Data from the study showed an improved OS rate in both groups, as well as a better progression-free survival (PFS) in high PD-L1 expressing patients. In patients with <50% PD-L1 expression, PFS was improved with pembrolizumab, but the data was not statistically significant.

"One question that comes up is 'can we exclude any patients from treatment with these drugs?'' The answer is no. The reason is because patients with no expression of PD-L1 in the tumors, still respond, not as often, but there is an 8% to 10% response rate and some of these responders are really strong. We don&rsquo;t understand why that is but it is the reality," said Perez-Soler.

"Patients typically progress in two or three months. The initial drugs, typically chemotherapy, shrink the tumor but then it comes back and the same drug cannot kill it. The most important thing now is to try and move these therapies to the frontline because they are non-toxic and might be more effective. These therapies could also be used in combination with chemotherapy. That has been studied and so far the results look fairly promising."

Perez-Soler says despite both nivolumab and pembrolizumab being viable options in patients with NSCLC, there is no clear evidence on which is a better treatment. He adds ultimately, oncologists should rely on personalizing treatments for each patient and use one of the two drugs accordingly.

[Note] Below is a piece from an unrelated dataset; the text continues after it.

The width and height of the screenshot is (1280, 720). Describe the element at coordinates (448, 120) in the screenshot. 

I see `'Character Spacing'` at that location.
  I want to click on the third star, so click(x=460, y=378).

"At this point, I would suggest that oncologist could use either of them. We should wait for the superiority trials to tell us one is better than the other because it has been proven with an experiment," he said. "We need evidence. It may be that all are equally good and then we will not need to choose one over the other. One drug is given every 3 weeks [pembrolizumab] and one is given every 2 weeks [nivolumab], so perhaps if they are proven to be equal that may prove to be the most important factor in the end."